Christine Ammer has this interesting entry for the expression in The American Heritage Dictionary of Idioms, second edition (2013):

last straw, the The final annoyance or setback, which even though minor makes one lose patience. [Example omitted.] This term is a shortening of the straw that broke the camel's back, which conveys a vivid image of an overloaded animal being given one slight additional weight. The expression dates from the mid-1800s, and replaced the earlier the last feather that breaks the horse's back.

The expression may well be of British origin. In an Elephind search of U.S. and Australian newspaper databases the earliest three matches for "the last straw" are all from Australian newspapers—albeit in three distinctly different senses.

From "Tobacco," in the Sydney [New South Wales] Herald (October 19, 1841), we have an example where "the last straw" is the last remaining straw in a gradually dwindling daily portion of feed for a horse:

Even the Hippocratic doctrine of gradual change will not always avail. It is related in the witticisms of Hieracles of Alexandria, that a certain genius (σχολαστικος) took it into his head to teach his horse to live on one straw, and he immediately began to make the experiment by withdrawing a portion of the horse's provender every day, until he brought the poor subject of his avarice to the last straw, when he died ; and this philosopher, who was master of but one idea, complained that just as he had completed the experiment, the horse, disliking the abstinence system, cantered off to the Elysian Fields.

From a letter to the editor of the [Sydney, New South Wales] Australian, we have an example of "the last straw" as the last hope to be grasped at by a (figuratively) drowning man:

Poor Joseph [Cope], your cause is now nearly desperate, the last expiring hope you cherished is nearly extinguished ; in grasping; at the shadow, you have lost the substance; and like a drowning man you are now grasping at the last straw, left as a forlorn hope for you and your political coterie, to prevent your immersion. in the abyss of confusion and disappointment.

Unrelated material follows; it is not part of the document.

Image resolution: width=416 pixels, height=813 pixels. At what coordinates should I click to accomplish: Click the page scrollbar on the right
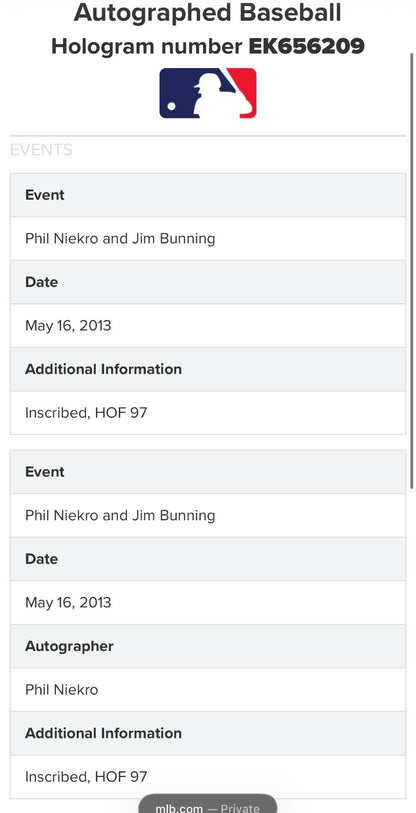pos(412,270)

Use of "the last straw" first appears in the Elephind database in its current idiomatic sense in "Rumours of More Extravagance," in the Launceston [Tasmania] Examiner (September 20, 1843):

There is however, a trite but a true saying, "The last straw will break the camel's back;" and, verily, if ever there was a time when the rulers of this country ought to look ahead, it is the present.

The expression also appears in Charles Dickens, Dombey and Son" serialized in the New York Daily Tribune (October 29, 1846):

As the last straw breaks the laden camel's back, this piece of underground information crushed the sinking spirits of Mr. Dombey.

It would be hard to find a more effective popularizer of phrases in the English-speaking world in the 1840s than Dickens. The expression had appeared in print at least since 1799, however. From "On the Origin and Progress of Taxation," in The Scots Magazine (April 1799):

Let it not, however, be inferred that taxation cannot be pushed too far : it is, as the Oriental proverb says, the last straw that overloads the camel ; a small addition, if ill-timed, may overturn the whole.


Did the camel's 'last straw' begin as the horse's 'last feather'?

In checking Ammer's allusion to an earlier expression involving feathers and horses, I found at least one instance involving straw and horses. From "The Same Subject {'Of Liberty and Necessity'} Continued," (January 12, 1722), in Anonymous, Cato's Letters; Or, Essay on Liberty, Civil and Religious, and Other, fourth edition (1737):

Every thing must be at Rest which has no Force to impel it : but as the last Straw breaks the Horse's Back, or a single Sand will turn the Beam of Scales which hold Weights as heavy as the World; so, without doubt, as minute Causes may determine the actions of Men, which neither others nor they themselves are sensible of.

As for "the last feather," two early instances of that expression appear in Thomas Hobbs, "Of Liberty and Necessity" (1646):

The last Dictate of the Judgement, concerning the Good or Bad, that may follow on any Action, ids not properly the whole Cause, but the last Part of it, and yet it may be said to produce the Effect necessarily, in such Manner as the last Feather may be said to break a Horses Back, when there were so many laid on before as there wanted but that one to do it. >...

Now if it be understood in that Sence, the last Dictate of the Understanding does necessitate the Action, though not as the whole Cause, yet as the last Cause, as the last Feather necessitates the Breaking of a Horse's Back, when there are so many laid on before, as they needed but the Addition of One to make the Weight sufficient.

It is possible that at some English speakers simply exoticized the last feather that breaks the horse's back as the last straw that breaks the camel's back; or they may have imported the latter expression into English from (as The Scots Magazine puts it) an "Oriental proverb" that was already in widespread use in another language.

On the other hand, the transition from feathers to straw may have occurred while the beast of burden was still a horse, under the influence of usage of "the last straw" in the context of inadequate provender and/or a drowning person's desperate attempt to stay above water.